▶ _ACTIVITY_: Starting at the line with "Where should I", retype every remaining line of the records exactly. Do not include pictures.

Stored data entries
::::
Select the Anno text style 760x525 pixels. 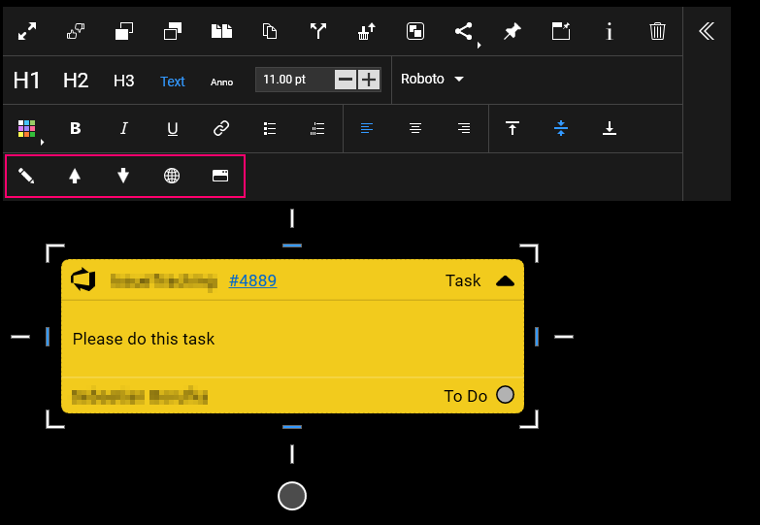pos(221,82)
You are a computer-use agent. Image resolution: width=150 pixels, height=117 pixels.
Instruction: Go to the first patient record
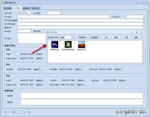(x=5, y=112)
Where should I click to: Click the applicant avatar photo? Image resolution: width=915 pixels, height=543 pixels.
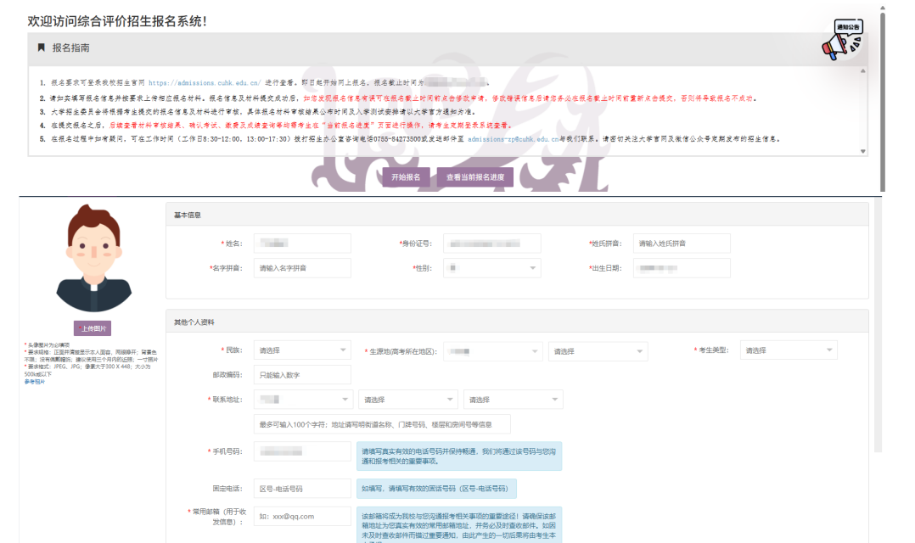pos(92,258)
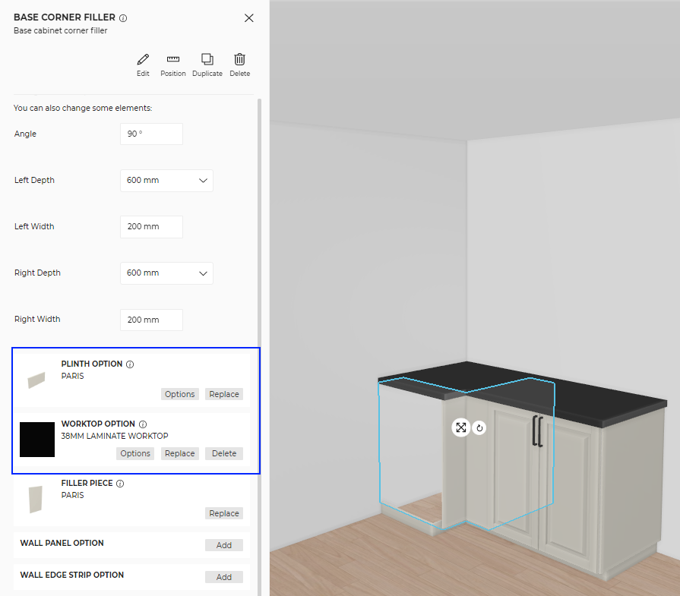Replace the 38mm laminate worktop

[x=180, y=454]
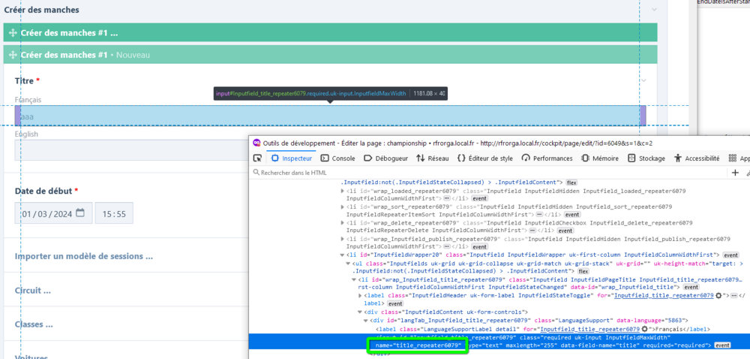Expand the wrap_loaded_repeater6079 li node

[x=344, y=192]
::::
▶ _RESPONSE AREA_:
Where should I click to: Click the applicant avatar photo? Image resolution: width=915 pixels, height=543 pixels.
pos(92,258)
Replace the 38mm laminate worktop

[x=180, y=454]
Expand the wrap_loaded_repeater6079 li node

[x=344, y=192]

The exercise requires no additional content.